Letter: Transport of delight

Click to follow
The Independent Culture
Sir: My wife and I took our holidays this summer in two breaks, one on the Continent, one in the UK.

On each we did much of the travelling by train, mostly in Switzerland, renowned for the excellence of its railway system. By using promotional offers we travelled first class. All the trains were comfortable and clean. Almost all arrived early or on time.

The highest standard of on-board services was on the two longest trips we made - over five hours in each direction. Throughout these journeys, highly efficient staff plied us with unlimited free coffee, tea, orange juice, mineral water and biscuits. There was a restaurant car on the train offering full meals but additionally the kind of "lounge service" which one might expect in a good standard of hotel. On the outward journey we arrived ten minutes early; on the return, just over five minutes early. The whole experience was a joy.
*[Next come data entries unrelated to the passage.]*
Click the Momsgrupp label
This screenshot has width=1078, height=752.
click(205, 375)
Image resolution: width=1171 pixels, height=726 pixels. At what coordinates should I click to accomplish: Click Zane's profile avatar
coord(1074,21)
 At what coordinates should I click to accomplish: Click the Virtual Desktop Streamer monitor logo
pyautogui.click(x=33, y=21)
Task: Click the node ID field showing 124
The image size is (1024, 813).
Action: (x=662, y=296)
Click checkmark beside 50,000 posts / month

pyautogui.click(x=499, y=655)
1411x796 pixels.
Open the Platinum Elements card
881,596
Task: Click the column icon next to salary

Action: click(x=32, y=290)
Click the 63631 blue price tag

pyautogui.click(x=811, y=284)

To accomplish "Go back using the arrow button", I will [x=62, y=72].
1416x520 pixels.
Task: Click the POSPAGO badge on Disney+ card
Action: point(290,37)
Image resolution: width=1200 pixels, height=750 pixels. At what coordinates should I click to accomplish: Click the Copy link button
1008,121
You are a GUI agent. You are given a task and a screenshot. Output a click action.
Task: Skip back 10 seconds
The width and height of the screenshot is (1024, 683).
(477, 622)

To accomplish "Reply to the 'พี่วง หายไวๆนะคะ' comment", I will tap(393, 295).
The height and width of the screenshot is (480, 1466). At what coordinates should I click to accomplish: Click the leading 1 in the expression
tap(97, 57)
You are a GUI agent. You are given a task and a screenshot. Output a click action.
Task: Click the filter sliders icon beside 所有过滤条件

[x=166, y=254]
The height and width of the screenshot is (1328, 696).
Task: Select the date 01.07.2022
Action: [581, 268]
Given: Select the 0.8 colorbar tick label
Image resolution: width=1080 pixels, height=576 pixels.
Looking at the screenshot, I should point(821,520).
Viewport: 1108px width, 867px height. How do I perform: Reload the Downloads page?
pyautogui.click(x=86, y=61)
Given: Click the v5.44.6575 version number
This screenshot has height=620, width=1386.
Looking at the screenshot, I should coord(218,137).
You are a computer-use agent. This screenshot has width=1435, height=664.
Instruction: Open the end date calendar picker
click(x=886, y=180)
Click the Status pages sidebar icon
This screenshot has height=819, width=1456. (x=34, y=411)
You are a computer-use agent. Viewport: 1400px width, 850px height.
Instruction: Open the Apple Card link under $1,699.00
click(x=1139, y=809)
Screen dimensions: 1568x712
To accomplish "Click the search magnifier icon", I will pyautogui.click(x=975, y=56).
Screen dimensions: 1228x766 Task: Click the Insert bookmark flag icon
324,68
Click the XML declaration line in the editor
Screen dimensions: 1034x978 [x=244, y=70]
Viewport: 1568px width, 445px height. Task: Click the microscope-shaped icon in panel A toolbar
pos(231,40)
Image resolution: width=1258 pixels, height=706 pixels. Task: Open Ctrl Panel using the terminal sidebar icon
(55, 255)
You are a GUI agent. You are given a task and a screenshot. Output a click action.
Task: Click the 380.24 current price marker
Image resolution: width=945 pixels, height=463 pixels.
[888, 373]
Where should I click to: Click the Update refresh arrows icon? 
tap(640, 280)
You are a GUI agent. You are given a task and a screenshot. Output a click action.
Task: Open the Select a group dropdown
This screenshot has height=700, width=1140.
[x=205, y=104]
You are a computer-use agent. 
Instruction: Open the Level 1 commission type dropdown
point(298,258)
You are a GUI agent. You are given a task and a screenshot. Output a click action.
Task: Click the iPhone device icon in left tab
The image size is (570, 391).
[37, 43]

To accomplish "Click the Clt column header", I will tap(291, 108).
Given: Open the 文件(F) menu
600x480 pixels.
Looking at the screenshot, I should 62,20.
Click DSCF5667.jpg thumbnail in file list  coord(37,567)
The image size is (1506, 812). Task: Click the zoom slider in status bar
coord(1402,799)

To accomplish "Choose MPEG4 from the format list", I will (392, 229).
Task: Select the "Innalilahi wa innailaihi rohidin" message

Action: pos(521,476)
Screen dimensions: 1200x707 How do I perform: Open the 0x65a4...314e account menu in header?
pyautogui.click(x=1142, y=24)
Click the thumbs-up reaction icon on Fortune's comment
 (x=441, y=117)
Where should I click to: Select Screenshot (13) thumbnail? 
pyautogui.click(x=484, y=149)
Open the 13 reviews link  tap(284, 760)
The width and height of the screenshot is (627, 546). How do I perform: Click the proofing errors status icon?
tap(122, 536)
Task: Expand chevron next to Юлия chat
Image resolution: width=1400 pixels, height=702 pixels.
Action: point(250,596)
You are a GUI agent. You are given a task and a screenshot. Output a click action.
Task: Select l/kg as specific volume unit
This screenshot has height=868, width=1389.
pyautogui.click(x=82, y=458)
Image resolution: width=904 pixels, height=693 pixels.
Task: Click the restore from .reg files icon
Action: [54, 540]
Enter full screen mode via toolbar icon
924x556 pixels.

These two long journeys were not through Switzerland. They were in Britain, from London to Glasgow and back, via Edinburgh, on Great North Eastern Railways; the price of these first class tickets, conditional only on spending two nights away, was a ludicrous pounds 69 return.

Why is it that the British (and especially the media) have always taken a delight in disparaging railways? With service like this the rate of increase in passenger traffic witnessed since privatisation, already twice that predicted, is likely to grow even more. Such standards merit wider knowledge, as a balance to the more spasmodic incidents reported in your columns as "Great Railway Fiascos".